Justin Cronin – he’s done it again…

I have to say, I wasn’t really wanting to read The Twelve the sequel to Cronin’s 2010 bestseller The Passage – although I really liked The Passage. It has been a long time since 2010 and since then various books/movies/TV shows (Walking Dead/Revolution anyone?) seem to have the subject – humans (in the USA/UK) do something they shoudn’t, most of them wake up zombies/vampires/monsters or without power, civilisation as we know it collapses (cue lots of cool nostalgia shots/descriptions of the now-ruined world that was, a lá the end of Planet of the Apes), a valiant band of humans (Goodies – we know because they are so conflicted about the hard decisons they have to make in this hard new world, trying to live by old world etiquette) set out to survive, and indeed fight against, the ravening hordes and the other humans (Baddies – not so conflicted, relishing the chance to dance with their not-so-inner control freak and trying to grab all the toys before they die: Not Good At Sharing) – under control.

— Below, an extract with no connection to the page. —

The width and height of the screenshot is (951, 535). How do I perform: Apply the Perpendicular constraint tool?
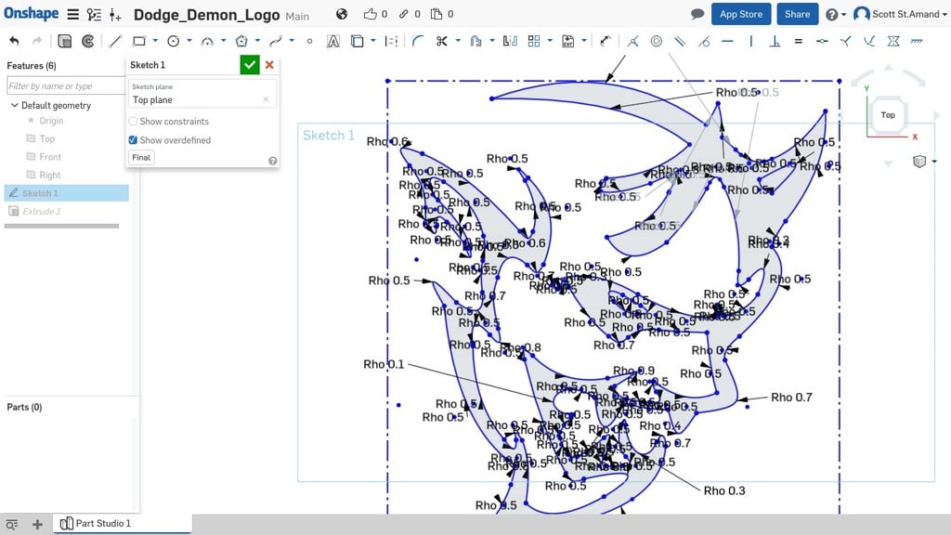click(x=775, y=41)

I don’t even like the subject – it is not my go-to subject when looking for a good read but I had heard whispers about The Passage and I am so glad I listened hard. It was an incredible book, mesmerising and fascinating. I really liked how Cronin structured it: Various ‘historical’ documents are presented from a conference, in 1003 A.V (After Virus), about the North American Quarantine Period, Cronin then writes chapters that flesh out the story behind the documents. It starts with a few emails from a scientist in 20?? who has found something in the Amazon that bears investigation (can you hear the approaching Jaws music of doom).Then we are in what becomes known as Year Zero and 12 convicts are being given a dose of whatever was found in the Amazon. This results in the creation of vampirelike creatures who escape and eat anything with blood except for the various humans  who are ‘taken’ rather than eaten: less powerful but just as hungry versions of the original 12, linked, via a hive-like mind,  to whichever one bit them. Chaos ensued but Cronin doesn’t tell us much about it, there is mostly Before and After. There are more documents (I like knowing that years after the apocalyptic event someone, somewhere is still going to a conference) from a colony in California in 92 A.V, where finite resources are slowly but surely being consumed and people are trying to create a new society. Then it is revealed that there was a 13th subject, a young girl called Amy who is likely going to save the world…

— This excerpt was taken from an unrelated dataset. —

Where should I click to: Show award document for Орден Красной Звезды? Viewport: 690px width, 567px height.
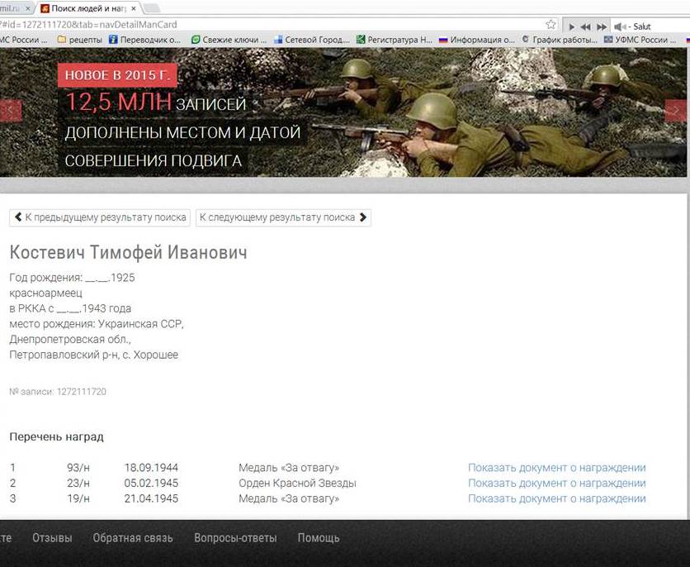[556, 484]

I really liked all the practical details about working out how to try and survive  – especially when such devastating loss of people has also resulted in huge loss of knowledge and information – life might oddly be easier if this is the only world you have ever known, rather than mourning for a lost one. The Passage is a mix of action, tension and odd moments of almost spiritual contemplation about what it means to be human – and it is so well written. It is also one of those books that you either hate or love – one of the things I found interesting from a bookselling point of view was how many people liked it who didn’t read this type of novel usually. Cronin manages to create a story and characters that are original and more literary than you’d at first suspect.

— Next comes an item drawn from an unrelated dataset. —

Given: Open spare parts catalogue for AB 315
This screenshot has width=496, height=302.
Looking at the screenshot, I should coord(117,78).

So, The Twelve. It was so good! I wasn’t really expecting that, it is hard to write a sequel that is as satisfying as the first book in a series but that also moves the story on, where the characters grow and change. This book isn’t as big physically but I thought it was even bigger in terms of its exploration of the human character, resilience and creativity. It has the same sort of stucture, some of the documents are from 97 A.V – the young people from “The Passage” are scattered, older and battered, Amy is still as ageless and enigmatic as when she first appeared and there is a new focus – after the events at the end of The Passage there is a new determmination to hunt down & destroy the remaining orginal test subjects. There are also new characters including the truly repellent Horace Guilder who has created a dictatorship called the Homeland, although it is almost 100 years since Year Zero, he is as hale & hearty as he was then – his secret involves the mysterious, maddened Lila (who made me think of Ophelia if she’d grown up) and Lawrence Grey who worked in the facility that housed the 12 original test subjects.

The Twelve felt like a faster paced book than the previous one – the characters are still on a quest but they know what is it about, there appears to be little to surprise them – until the behaviour of the Virals starts to inexplicably change…

Now I am waiting for the third book in 2014, it will be really interesting to see what direction Cronin takes his juggernaut in next, and I won’t muck about umming & ahhing about whether to read it….This is something Cronin said about this series:

When I write a novel, my goal is to put absolutely everything I have into its pages, right down to the interesting thing that happened yesterday. I know I’m done when my mind feels as empty as a leaky bucket. So many influences, real and imagined, went into The Passage that I couldn’t list them if I tried. But one memory that stands out is the night my family and I tried to flee Houston in advance of hurricane Rita. Apparently, about a million other people had the same idea. After five hours on the road, we’d made it all of sixty miles. The highways were clogged with cars that had long since run out of gas; every minimart and gas station had been picked clean. I jumped the median and made it home in a little under an hour, my gas gauge floating just above ‘E’.

Rita missed Houston, slamming into a less-inhabited section of Texas and Louisiana coastline. But the experience of being in a large urban evacuation, with its feeling of barely-bottled panic, was one I’ll never forget, and is everywhere in the pages of The Passage.”